Dla laika kalcynator to gigantyczna rura z kilkoma „kołnierzami” wokół. Fachowcy wiedzą, że ta rura, po zamontowaniu na fundamentach, będzie sercem linii prażenia gipsu. Aby otrzymać budowlany gips półwodny, zawierający w swym składzie chemicznym jedynie pół cząsteczki wody, należy wyprażyć gips dwuwodny (posiada w swym składzie dwie cząsteczki wody). Proces ten zachodzić będzie w wysokiej temperaturze właśnie w kalcynatorze. Już wkrótce zainstalowany on zostanie w nowej gipsowni GRUPY ATLAS, jaka powstaje na terenie Elektrowni Pątnów-Adamów-Konin. Bowiem gips dwuwodny pozyskiwany będzie w tym wypadku z odsiarczania spalin z elektrowni.
Kalcynator gigant o wadze 177 ton, 33 metrach długości – jedenaście pięter! – i 4,20 m średnicy bieżni (owego „kołnierza”) wędrował na barce od 3 grudnia z niemieckiego Dinklage z Dolnej Saksonii, poprzez Kanał Śródlądowy do Szczecina, a potem wodami Odry i Warty do Portu Rzecznego w Koninie. Po drodze, w Solcu Wielkopolskim, miał przymusowy postój, czekając aż stan wody opadnie na tyle, by bezpiecznie przepłynąć pod mostem.

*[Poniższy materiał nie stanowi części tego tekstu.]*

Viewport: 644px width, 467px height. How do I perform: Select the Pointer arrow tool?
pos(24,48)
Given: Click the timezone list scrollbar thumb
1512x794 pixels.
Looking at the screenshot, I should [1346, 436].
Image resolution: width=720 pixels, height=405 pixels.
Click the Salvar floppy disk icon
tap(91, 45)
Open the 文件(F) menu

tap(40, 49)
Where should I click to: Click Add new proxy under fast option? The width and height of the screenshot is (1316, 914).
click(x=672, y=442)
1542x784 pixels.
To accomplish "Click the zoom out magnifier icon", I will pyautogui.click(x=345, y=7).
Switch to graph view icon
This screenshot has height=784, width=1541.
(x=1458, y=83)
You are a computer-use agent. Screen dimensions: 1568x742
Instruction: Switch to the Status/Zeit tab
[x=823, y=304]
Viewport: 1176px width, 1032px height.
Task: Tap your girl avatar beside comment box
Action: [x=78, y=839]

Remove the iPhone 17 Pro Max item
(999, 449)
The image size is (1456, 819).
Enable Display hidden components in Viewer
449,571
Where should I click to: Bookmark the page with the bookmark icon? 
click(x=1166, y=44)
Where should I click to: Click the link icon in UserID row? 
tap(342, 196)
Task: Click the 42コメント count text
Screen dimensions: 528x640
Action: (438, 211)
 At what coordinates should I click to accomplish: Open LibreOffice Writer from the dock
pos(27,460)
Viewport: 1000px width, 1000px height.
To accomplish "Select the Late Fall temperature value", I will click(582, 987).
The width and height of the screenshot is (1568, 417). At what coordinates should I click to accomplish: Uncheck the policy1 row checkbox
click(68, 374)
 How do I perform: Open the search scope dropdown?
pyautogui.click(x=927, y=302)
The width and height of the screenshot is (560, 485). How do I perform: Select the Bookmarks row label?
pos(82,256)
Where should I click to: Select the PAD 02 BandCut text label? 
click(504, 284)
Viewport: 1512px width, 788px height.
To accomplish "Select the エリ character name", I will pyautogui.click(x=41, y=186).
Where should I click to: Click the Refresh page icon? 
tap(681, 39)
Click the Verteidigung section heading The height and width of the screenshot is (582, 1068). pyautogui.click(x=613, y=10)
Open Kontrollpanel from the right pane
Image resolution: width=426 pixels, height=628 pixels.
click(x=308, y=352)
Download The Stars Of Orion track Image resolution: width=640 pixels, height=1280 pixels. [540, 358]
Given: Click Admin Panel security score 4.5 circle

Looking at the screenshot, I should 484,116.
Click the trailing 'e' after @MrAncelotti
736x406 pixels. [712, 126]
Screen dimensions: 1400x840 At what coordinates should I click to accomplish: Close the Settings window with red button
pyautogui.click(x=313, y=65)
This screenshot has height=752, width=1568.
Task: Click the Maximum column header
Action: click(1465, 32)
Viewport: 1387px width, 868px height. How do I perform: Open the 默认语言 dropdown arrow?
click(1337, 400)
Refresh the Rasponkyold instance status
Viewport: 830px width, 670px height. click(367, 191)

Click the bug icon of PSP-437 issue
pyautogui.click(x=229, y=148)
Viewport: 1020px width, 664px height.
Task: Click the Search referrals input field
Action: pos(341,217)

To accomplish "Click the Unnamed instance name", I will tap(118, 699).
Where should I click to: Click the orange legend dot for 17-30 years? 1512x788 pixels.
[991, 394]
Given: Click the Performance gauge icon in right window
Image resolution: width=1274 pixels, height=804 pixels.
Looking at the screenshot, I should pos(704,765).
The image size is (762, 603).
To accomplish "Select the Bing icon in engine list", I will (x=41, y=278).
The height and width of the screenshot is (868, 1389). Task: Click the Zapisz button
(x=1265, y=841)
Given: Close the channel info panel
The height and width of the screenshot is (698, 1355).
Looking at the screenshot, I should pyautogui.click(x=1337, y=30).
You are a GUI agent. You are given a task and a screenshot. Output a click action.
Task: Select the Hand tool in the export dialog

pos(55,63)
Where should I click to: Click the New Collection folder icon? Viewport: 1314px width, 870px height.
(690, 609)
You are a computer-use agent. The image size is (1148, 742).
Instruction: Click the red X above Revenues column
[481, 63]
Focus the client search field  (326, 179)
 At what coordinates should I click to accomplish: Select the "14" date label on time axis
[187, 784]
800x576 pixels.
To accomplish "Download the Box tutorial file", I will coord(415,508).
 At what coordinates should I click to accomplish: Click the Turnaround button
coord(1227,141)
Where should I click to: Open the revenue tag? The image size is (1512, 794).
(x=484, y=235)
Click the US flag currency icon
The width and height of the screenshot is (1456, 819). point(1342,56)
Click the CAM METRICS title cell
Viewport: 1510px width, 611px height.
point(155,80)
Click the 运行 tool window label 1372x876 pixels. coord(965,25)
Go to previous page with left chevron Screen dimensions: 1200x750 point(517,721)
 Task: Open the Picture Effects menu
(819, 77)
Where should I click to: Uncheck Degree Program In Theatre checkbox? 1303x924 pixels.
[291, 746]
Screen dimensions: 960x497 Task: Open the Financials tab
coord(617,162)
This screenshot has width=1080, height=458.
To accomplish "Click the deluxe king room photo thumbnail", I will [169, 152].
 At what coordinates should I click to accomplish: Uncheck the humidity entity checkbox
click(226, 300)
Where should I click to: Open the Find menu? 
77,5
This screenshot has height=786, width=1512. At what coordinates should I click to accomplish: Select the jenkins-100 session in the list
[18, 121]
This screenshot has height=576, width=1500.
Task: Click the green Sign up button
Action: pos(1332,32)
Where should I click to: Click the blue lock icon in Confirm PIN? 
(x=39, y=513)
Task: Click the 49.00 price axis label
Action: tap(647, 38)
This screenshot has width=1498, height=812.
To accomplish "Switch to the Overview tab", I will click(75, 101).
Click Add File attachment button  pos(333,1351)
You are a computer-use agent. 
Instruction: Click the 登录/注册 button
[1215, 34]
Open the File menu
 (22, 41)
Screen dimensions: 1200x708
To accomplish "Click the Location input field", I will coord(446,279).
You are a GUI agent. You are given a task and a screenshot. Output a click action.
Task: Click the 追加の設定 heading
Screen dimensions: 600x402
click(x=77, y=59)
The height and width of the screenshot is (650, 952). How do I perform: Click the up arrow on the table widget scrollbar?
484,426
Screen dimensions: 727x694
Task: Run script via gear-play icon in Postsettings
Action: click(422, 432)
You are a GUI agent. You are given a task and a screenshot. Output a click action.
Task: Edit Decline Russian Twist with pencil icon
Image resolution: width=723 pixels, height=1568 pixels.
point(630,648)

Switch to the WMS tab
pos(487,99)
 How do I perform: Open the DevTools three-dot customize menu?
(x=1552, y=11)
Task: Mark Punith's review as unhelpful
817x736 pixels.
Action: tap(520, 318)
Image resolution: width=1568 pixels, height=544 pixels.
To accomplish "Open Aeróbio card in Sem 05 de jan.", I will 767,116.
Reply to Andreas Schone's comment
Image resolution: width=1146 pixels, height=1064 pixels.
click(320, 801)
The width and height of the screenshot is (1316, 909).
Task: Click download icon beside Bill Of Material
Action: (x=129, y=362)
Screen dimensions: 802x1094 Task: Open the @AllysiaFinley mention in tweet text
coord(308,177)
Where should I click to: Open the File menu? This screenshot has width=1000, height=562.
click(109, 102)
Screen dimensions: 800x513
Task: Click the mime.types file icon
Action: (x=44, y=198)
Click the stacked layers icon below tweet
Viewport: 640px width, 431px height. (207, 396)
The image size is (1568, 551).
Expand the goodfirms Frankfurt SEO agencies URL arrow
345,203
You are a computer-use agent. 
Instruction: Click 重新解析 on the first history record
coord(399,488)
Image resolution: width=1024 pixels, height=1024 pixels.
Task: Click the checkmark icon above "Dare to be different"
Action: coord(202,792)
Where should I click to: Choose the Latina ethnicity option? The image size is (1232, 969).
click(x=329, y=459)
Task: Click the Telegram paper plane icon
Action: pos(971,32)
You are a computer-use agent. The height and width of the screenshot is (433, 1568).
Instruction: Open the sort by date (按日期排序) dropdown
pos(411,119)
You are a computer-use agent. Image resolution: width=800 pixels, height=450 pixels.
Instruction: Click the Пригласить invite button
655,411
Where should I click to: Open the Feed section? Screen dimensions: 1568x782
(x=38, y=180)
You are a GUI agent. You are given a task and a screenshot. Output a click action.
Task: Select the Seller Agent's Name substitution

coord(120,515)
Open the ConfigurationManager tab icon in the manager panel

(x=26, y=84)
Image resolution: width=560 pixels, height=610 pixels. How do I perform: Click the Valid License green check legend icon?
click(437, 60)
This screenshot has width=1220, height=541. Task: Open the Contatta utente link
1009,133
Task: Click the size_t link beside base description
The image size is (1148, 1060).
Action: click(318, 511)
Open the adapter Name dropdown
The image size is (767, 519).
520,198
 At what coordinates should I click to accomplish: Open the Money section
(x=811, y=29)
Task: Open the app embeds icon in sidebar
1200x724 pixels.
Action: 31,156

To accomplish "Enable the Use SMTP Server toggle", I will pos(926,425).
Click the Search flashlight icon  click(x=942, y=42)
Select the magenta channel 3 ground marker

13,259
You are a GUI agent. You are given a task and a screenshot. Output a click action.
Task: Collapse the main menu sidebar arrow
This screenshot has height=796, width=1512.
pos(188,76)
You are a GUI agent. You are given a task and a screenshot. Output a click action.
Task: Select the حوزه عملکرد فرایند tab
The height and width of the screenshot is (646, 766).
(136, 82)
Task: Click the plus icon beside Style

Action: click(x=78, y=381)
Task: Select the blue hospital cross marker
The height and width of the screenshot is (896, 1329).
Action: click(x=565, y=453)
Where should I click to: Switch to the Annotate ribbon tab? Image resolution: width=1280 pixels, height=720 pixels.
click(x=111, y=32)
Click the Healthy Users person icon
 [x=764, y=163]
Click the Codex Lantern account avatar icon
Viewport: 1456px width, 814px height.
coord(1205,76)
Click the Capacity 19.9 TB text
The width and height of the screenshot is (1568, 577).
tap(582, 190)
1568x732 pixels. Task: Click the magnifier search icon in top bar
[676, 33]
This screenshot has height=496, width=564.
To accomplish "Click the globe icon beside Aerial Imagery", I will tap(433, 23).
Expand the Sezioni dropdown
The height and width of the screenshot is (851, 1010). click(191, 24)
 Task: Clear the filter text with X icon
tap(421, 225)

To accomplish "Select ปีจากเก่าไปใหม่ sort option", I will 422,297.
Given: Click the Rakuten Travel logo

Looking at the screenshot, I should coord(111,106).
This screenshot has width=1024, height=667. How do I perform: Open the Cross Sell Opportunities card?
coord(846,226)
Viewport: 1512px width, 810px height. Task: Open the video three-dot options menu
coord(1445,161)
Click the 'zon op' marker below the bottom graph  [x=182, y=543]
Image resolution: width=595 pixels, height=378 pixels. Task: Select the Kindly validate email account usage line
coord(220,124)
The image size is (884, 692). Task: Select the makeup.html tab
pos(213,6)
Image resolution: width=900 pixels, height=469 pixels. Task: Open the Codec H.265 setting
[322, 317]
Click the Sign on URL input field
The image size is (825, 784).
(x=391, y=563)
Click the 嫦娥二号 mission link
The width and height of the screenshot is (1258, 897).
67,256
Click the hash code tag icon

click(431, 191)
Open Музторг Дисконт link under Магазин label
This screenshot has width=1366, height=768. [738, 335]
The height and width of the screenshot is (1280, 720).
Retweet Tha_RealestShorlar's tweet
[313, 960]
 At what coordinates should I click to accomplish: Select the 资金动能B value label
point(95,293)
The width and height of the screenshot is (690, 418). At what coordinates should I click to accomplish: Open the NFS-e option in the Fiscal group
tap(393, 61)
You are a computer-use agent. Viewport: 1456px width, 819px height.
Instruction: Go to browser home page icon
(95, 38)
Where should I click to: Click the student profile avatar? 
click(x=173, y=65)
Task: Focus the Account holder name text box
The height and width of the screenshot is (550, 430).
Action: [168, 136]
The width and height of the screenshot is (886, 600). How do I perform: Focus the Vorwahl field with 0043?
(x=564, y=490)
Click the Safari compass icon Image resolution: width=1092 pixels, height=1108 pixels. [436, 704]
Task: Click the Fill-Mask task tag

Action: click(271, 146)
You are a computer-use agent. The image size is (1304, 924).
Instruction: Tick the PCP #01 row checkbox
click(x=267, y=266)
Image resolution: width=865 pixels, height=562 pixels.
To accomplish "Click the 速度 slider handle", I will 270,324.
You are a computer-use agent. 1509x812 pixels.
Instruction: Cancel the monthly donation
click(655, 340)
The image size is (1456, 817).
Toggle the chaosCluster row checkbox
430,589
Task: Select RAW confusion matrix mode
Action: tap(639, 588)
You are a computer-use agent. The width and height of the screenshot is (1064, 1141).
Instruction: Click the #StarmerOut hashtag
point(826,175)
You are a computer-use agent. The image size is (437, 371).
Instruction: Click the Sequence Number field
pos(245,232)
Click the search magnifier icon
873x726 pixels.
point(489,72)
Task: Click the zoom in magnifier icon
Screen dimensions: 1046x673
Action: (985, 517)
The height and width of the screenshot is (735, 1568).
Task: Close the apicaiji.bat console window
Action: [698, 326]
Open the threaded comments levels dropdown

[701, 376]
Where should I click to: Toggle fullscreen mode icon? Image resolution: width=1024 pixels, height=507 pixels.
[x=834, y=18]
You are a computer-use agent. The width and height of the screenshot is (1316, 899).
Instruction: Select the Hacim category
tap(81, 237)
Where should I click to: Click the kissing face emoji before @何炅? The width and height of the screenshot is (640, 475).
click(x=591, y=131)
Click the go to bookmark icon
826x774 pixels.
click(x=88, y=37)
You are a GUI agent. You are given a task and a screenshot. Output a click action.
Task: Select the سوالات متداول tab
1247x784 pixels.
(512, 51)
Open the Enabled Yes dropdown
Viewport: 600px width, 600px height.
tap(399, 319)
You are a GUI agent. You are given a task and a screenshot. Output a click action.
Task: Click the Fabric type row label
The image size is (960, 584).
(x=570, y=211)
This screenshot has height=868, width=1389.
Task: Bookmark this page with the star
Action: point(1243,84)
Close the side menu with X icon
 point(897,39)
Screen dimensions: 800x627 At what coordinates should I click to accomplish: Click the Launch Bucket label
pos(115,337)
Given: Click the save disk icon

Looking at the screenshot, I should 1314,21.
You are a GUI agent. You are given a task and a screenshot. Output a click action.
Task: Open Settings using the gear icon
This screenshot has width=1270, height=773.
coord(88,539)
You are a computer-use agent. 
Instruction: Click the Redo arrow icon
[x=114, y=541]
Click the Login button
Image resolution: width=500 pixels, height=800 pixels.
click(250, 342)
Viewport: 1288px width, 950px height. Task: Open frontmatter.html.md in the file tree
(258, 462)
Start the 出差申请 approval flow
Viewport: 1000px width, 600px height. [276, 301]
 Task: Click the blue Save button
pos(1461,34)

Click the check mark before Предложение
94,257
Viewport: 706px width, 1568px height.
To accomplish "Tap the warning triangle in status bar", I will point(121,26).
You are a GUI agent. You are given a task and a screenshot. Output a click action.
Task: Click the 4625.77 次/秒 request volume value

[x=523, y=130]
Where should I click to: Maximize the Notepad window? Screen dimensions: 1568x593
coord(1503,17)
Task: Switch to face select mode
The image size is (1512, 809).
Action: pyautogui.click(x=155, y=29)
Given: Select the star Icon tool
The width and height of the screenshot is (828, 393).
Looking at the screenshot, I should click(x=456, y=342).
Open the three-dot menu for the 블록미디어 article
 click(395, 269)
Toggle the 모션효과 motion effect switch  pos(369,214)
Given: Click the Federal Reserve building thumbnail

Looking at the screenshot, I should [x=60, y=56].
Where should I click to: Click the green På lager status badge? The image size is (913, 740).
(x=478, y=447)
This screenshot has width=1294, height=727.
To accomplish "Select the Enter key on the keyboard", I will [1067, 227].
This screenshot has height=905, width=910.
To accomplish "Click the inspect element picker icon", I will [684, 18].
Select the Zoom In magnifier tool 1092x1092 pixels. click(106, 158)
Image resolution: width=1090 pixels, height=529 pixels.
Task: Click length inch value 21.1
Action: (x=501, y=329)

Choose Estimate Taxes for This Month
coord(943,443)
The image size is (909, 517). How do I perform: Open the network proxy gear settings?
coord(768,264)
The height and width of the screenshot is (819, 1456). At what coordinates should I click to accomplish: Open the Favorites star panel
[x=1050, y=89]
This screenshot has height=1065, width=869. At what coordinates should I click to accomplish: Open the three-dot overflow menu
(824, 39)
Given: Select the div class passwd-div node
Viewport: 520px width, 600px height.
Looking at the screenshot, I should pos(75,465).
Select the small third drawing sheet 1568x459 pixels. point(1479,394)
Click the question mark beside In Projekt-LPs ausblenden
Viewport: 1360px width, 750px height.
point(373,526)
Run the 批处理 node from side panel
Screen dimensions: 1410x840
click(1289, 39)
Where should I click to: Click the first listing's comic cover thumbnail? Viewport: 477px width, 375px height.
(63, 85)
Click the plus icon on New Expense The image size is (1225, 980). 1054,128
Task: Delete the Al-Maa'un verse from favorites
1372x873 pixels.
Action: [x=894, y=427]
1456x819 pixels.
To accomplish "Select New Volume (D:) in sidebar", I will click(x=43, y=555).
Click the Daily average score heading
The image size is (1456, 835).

Przeładunek kalcynatora z barki na platformę samochodową odbył się 5 lutego. W operacji udział wzięły dwa potężne dźwigi z firmy Grohmann Żuraw z Gdańska. W nocy ten niecodzienny ładunek przemierzył miasto. Czeka go jeszcze podróż koleją, by wreszcie, znów platformą, dojechać na miejsce przeznaczenia, gdzie zostanie osadzony na fundamencie. Dopiero po zainstalowaniu kalcynatora zostanie on obudowany halą.